Prime Minister Stephen Harper has expressed discomfort about addressing this political hot potato. “These difficult questions around right-to-die and assisted suicide, as you know they were discussed a couple of years back in the Parliament of Canada, and the government of Canada at this time has no intention of reopening that debate,” he told reporters in Quebec last October. Justice Minister and Attorney General Peter McKay, for his part, has defended the 1993 Rodriguez ruling.

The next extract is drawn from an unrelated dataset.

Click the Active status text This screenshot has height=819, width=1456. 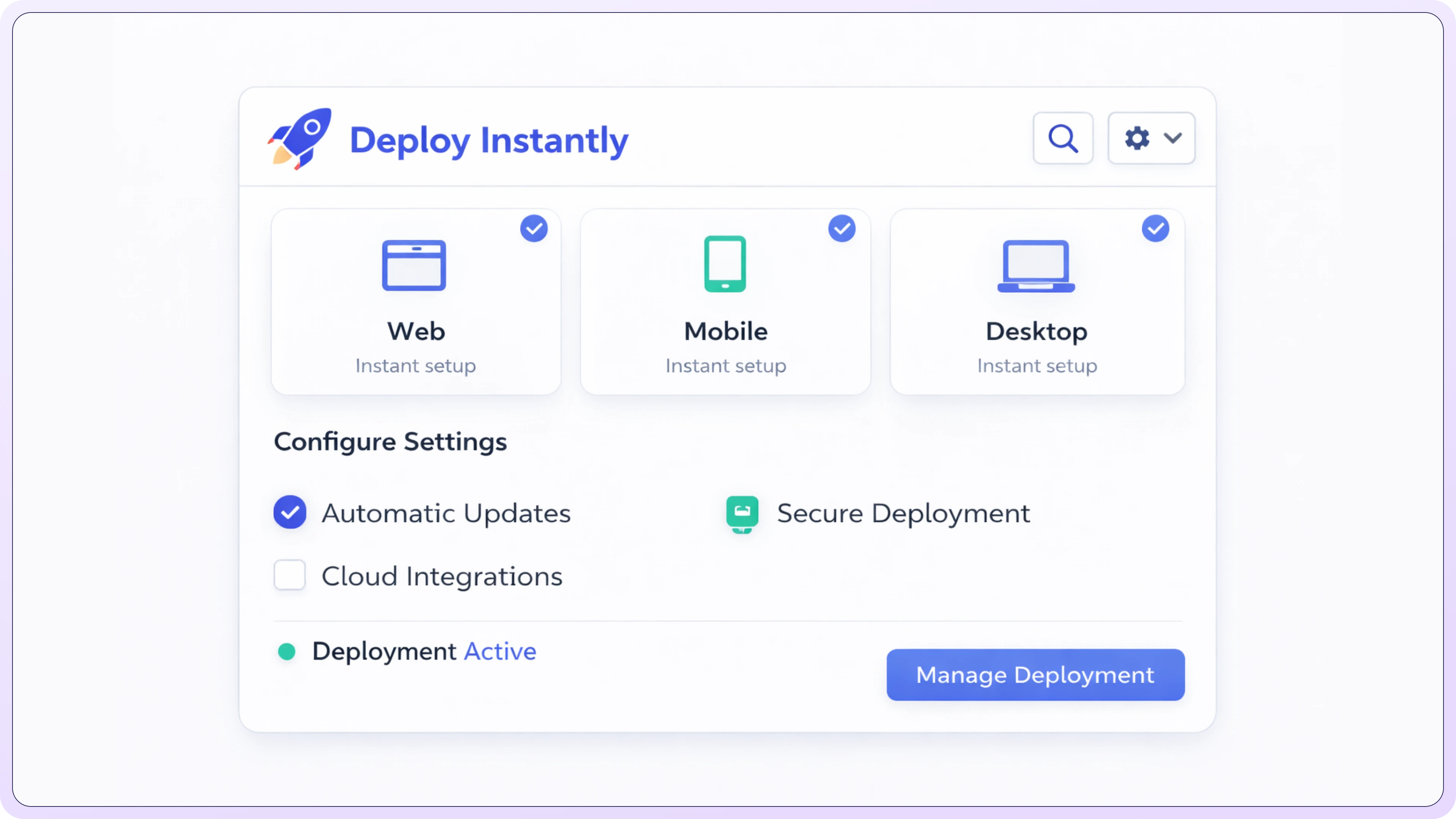500,651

But not all Conservative Party members hold the Rodriguez decision in such high regard. Steven Fletcher, Conservative Member of Parliament for the Winnipeg riding of Charleswood-St. James-Assiniboia was rendered quadriplegic when his car struck a moose on a highway north of Winnipeg in 1996. He is Canada’s first ever Member of Parliament with a permanent disability and has been a vocal supporter of assisted suicide. He hailed today’s decision as “the most important ruling that the Supreme Court has made since the 1982 Constitution.”

Conservative MP Steven Fletcher. Photo courtesy Steven Fletcher’s House of Commons Office

Speaking from the foyer of the Supreme Court building in Ottawa, Fletcher did not mince words about the decision’s controversial nature. “Parliamentarians would rather have their eyes scratched out than deal with this type of issue,” he told reporters, “but that is not a reason not to deal with the issue.

“It speaks to so many fundamental Canadian values and what we as Canadians, not only believe, but also what we expect of each other. We do need better palliative care, home care, hospice care. But we also have to be merciful, compassionate, empathetic, understanding, and respect people to make the best decisions for themselves, and, up until 20 minutes ago, Canadians were not allowed to make the best decisions for themselves because they were prohibited from having this choice.”

A recent Ipsos Reid poll commissioned by Dying With Dignity Canada found that 88 percent of Canadians were in favour of patients having the right to choose assisted dying if they have a terminal illness “causing unbearable suffering.” The same survey showed that almost 80 percent of Canadians were also aware that doctors providing assisted dying could be charged criminally.

Nicolas Steenhout is the director of Living With Dignity and worked with the Physicians Alliance Against Euthanasia to give the Supreme Court the physicians’ perspective in the Carter case.

He feels that most Canadians are not sufficiently informed about the intricacies of end-of-life medical treatment. “We actually did an Ipsos Reid survey ourselves and found that only one third of the people really understood what medical aid in dying meant,” Steenhout said. “Patients don’t necessarily know what they are agreeing to.”

Steenhout told VICE he’s disappointed with the decision, and said that the “intolerable suffering” at the heart of the Court’s decision is usually caused by poor medical treatment. “We don’t accept that people are suffering if they have proper access to care. If there was proper medical care they would not be suffering.”

Anita Szigeti disagrees. She is a lawyer and leading expert in consent and capacity law. Szigeti told VICE that today’s decision is definitely “a step in the right direction. We ought not criminalize somebody helping another incapable person. The criminal law should have no place in what is basically a health care decision because people have the absolute right to the autonomy of their body.”